Note
:
-
Tulisan warna hitam = dunia nyata
- Tulisan warna merah = dunia novel
==
Sinopsis
T-Drama : Lost Romance Episode 17 - 2
Images by : SET TV
Tianxing sedang dalam perjalanan
pulang bersama Jason dan Sushanna. Sepanjang jalan, Shanna mengomeli Jason
karna sudah menyarankan agar Tianxing datang berdoa. Dan akhirnya malah bertemu
dengan Xiao’en. Jason berujar kalau dia kan hanya mau mengubah nasib Tianxing
menjadi lebih baik.
Selama kedua orang itu bertengkar,
pikiran Tianxing terus memikirkan kejadian di kuil tadi. Ternyata, dia
mendengar pembicaraan Xiao’en dengan Chuntian. Termasuk ucapan Chuntian bahwa
Xiao’en di berikan kesempatan mengalami 3 bulan menakjubkan.

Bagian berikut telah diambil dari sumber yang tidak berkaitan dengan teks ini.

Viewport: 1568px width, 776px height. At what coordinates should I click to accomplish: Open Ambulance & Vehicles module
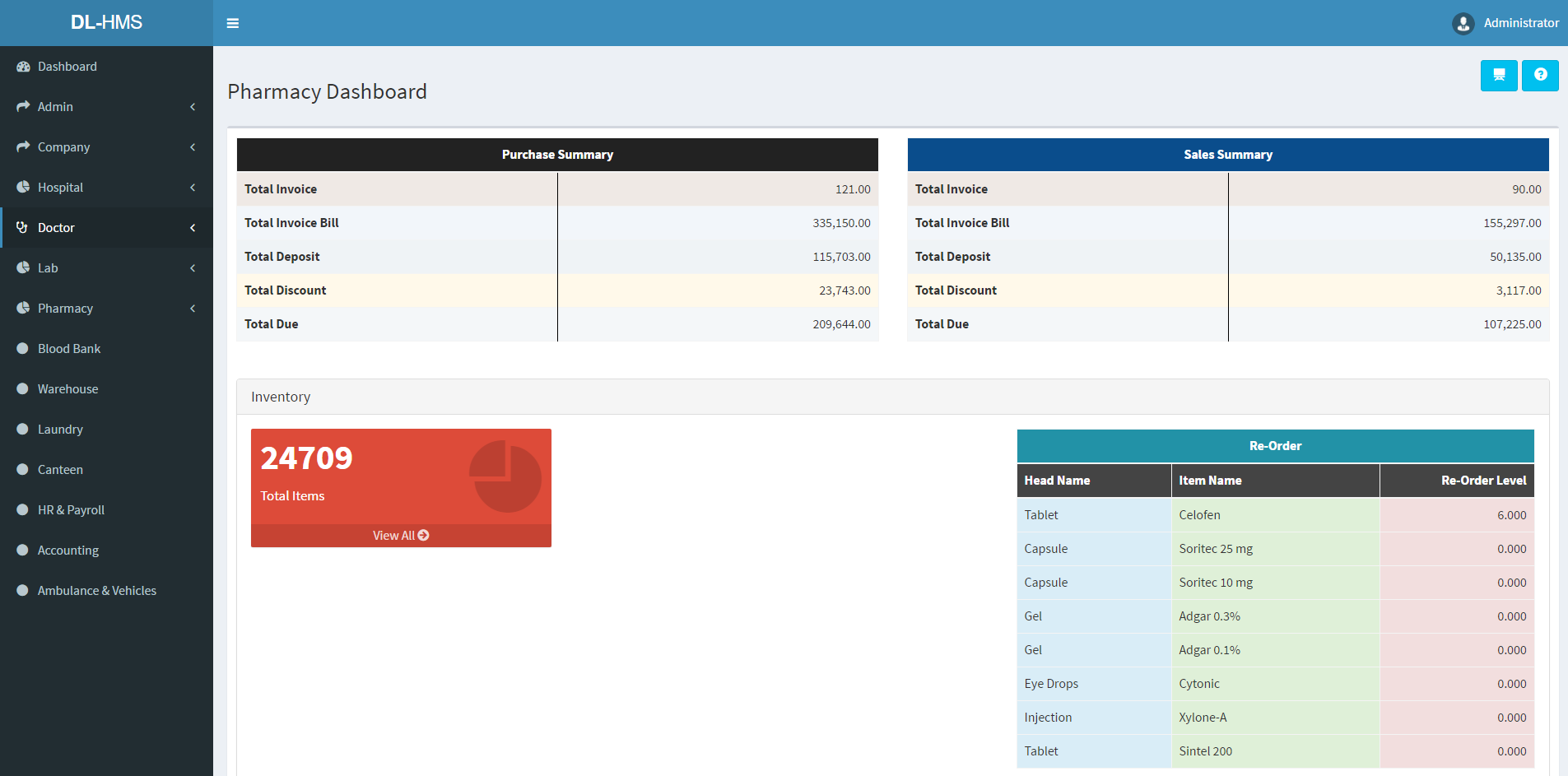click(x=96, y=591)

3 bulan apa yang sebenarnya
terjadi? Itu yang sekarang menjadi tanda tanya di benak Tianxing. Kenapa waktu
pertama kali bertemu Xiao’en membahas mengenai 3 bulan? Bukankah selama waktu
itu, mereka berdua koma?
--
Begitu tiba di kediamannya,
Tianxing langsung memberitahu pada Shanna kalau dia akan menerima tawaran
wawancara Xiao’en. Shanna langsung protes tidak setuju. Tianxing berkata bahwa
Shanna anggap saja ini sebagai bentuk balas budinya karna Xiao’en sudah memberanikan
diri untuk melaporkan kasus itu ke polisi.
“Aku tidak percaya. Sebenarnya
kenapa? Bukankah Zheng Xiao’en hanyalah orang asing bagimu? Kenapa kau harus
menjaganya?”
“Emang ada?”
“Ada!”
“Jika aku beneran harus bilang
sesuatu, aku hanya merasa aneh.”
“Apa yang aneh?”
“Aneh…,” ucapan Tianxing terdiam
mengingat bagaimana cara Xiao’en menatapnya, penuh dengan perasaan. “Kenapa dia menatapku dengan emosi begitu
banyak? Melihatku begitu intens. Siapa yang sebenarnya di pikirkannya ketika
melihatku?” tanya Tianxing di dalam hatinya. “Aneh karna ada orang
sepertinya di dunia ini. Berbeda dari semua orang yang pernah ku kenal.”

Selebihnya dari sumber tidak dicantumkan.